### EXCERPTED DATA
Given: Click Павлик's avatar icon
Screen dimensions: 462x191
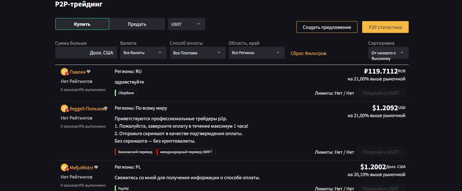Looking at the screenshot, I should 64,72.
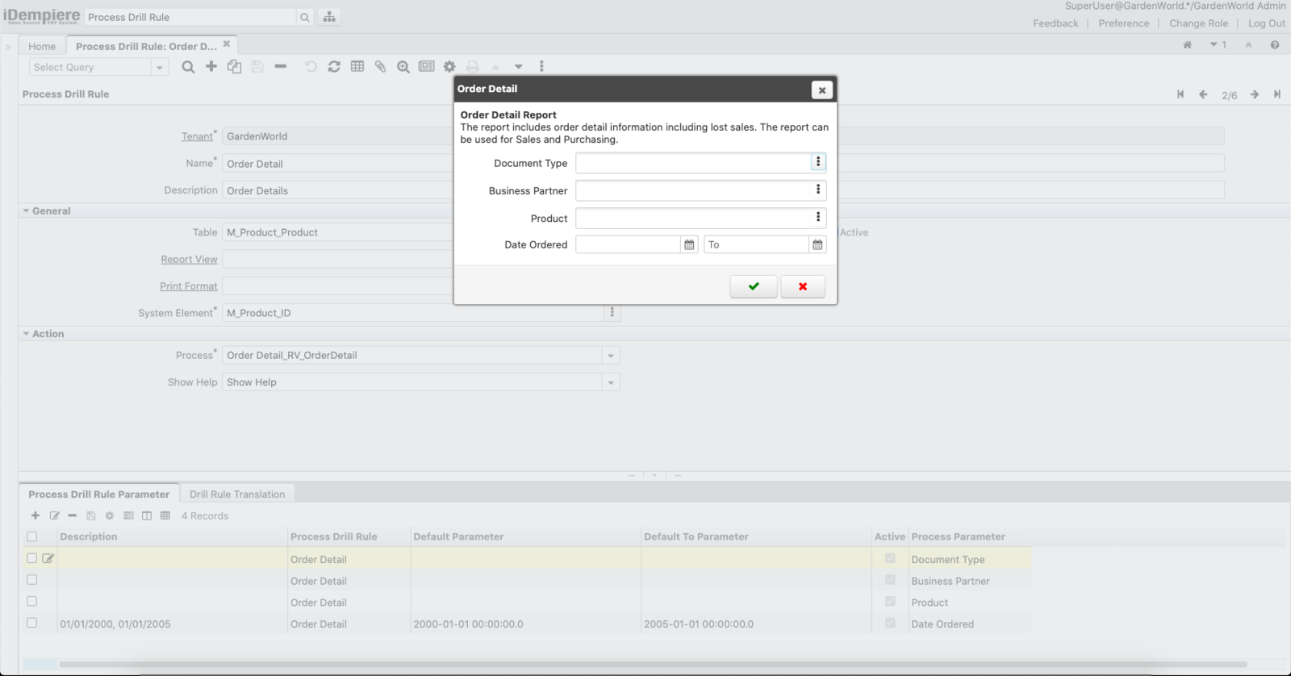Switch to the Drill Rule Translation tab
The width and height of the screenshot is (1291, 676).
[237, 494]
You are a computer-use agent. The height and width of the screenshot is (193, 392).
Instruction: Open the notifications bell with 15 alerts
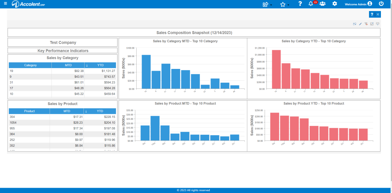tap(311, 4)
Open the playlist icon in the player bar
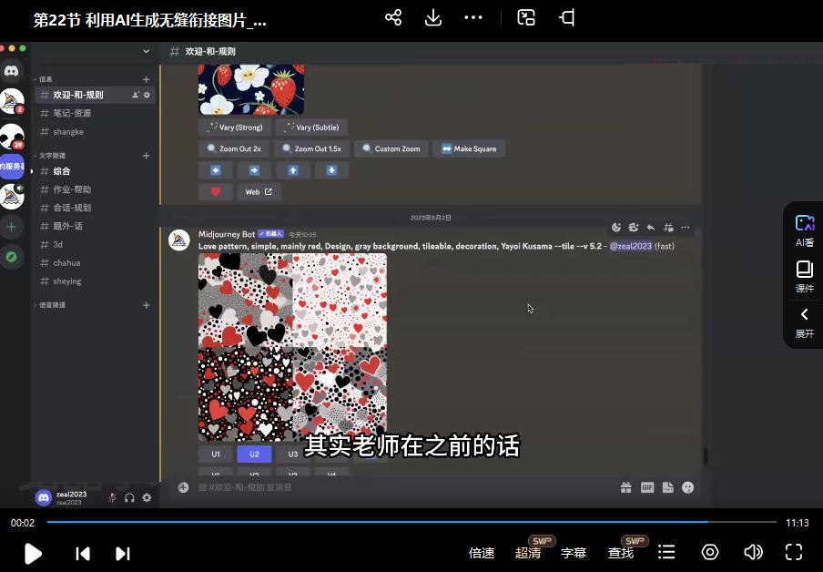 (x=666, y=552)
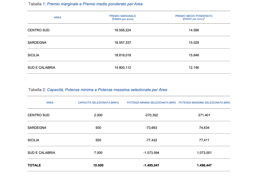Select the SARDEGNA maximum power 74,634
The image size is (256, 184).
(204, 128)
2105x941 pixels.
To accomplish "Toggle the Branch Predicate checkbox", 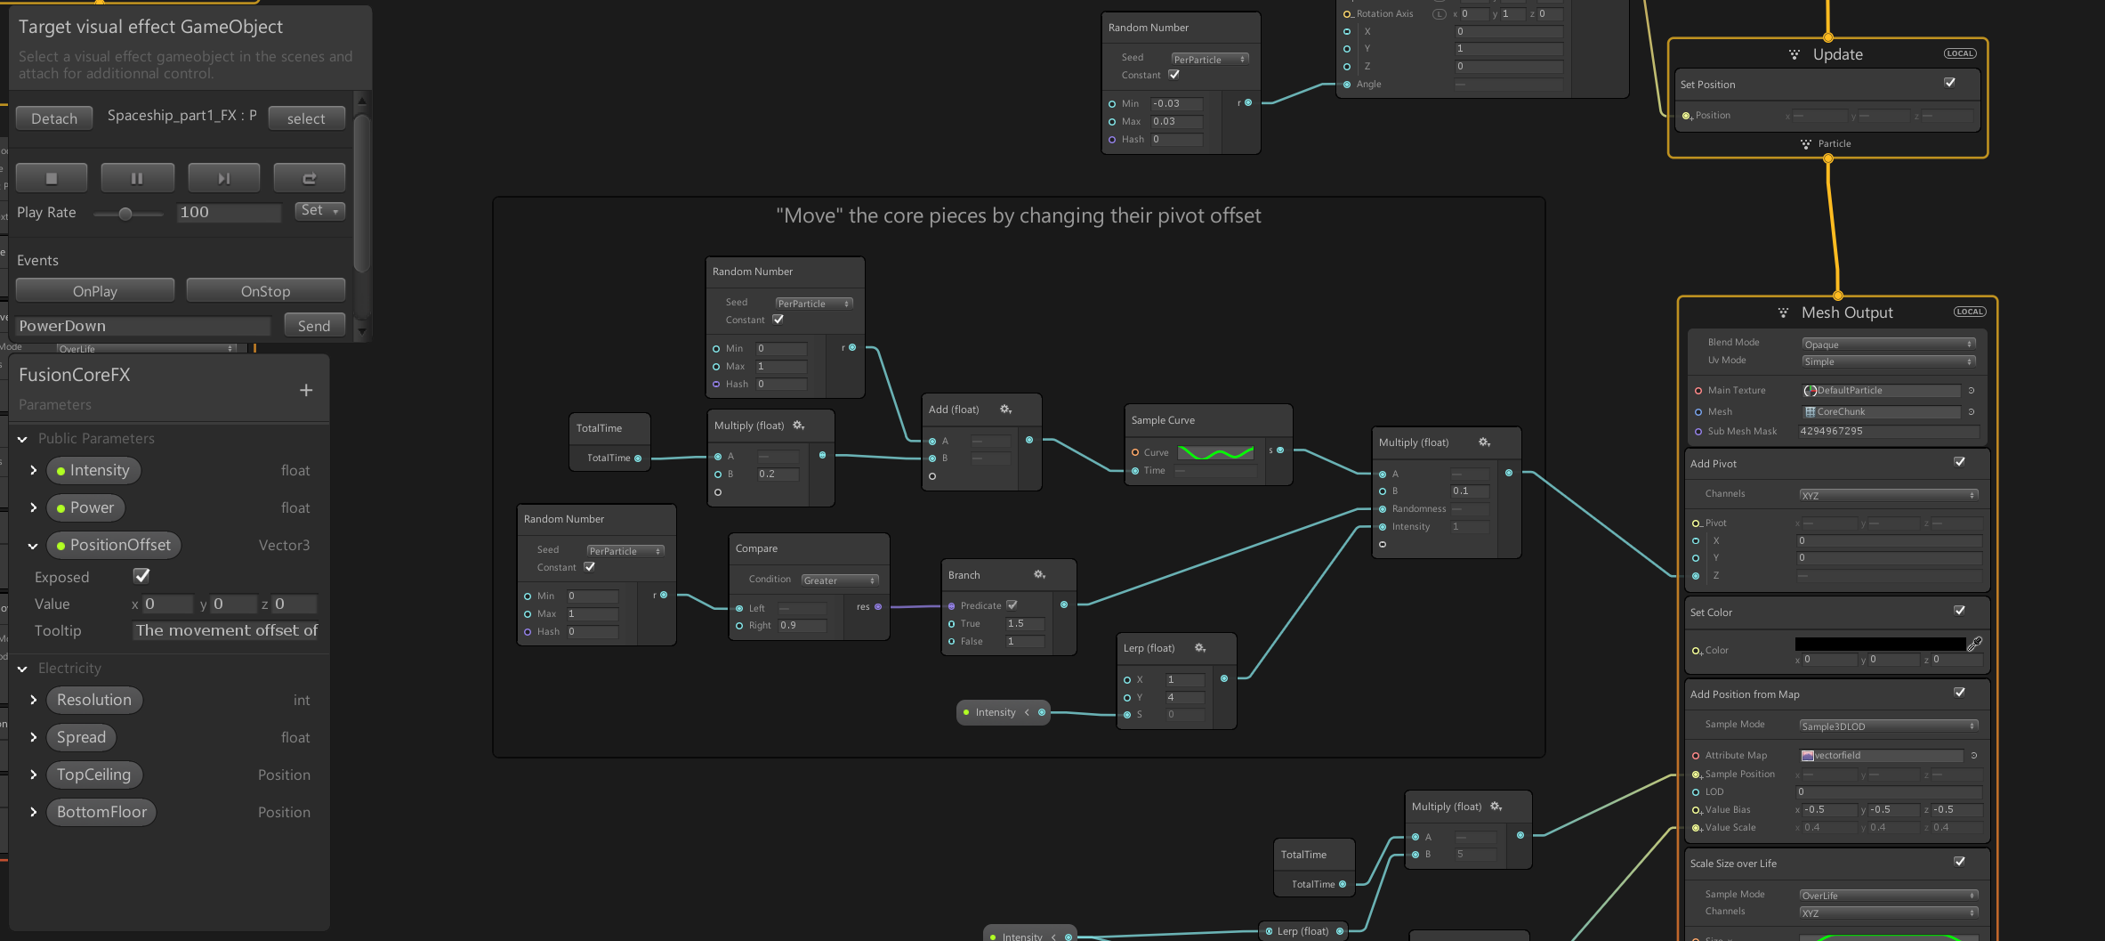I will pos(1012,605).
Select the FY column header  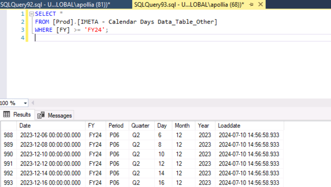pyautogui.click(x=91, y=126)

### WHAT IS BEING ASKED
Pull out each line of the listing above that contains the string "height".

### OUTPUT BELOW
The width and height of the screenshot is (1291, 676).
You are a computer-use agent. The height and width of the screenshot is (193, 392).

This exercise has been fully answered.